• EXERCISE GOAL: Below are records to be repeated in full. Give them exactly.

[Stored records]
▼

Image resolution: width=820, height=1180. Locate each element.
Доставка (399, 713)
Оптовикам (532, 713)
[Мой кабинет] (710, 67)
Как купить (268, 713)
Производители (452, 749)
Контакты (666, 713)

▲

• EXERCISE ANSWER:
Image resolution: width=820, height=1180. Locate each element.
Доставка (399, 713)
Оптовикам (532, 713)
[Мой кабинет] (710, 67)
Как купить (268, 713)
Производители (452, 749)
Контакты (666, 713)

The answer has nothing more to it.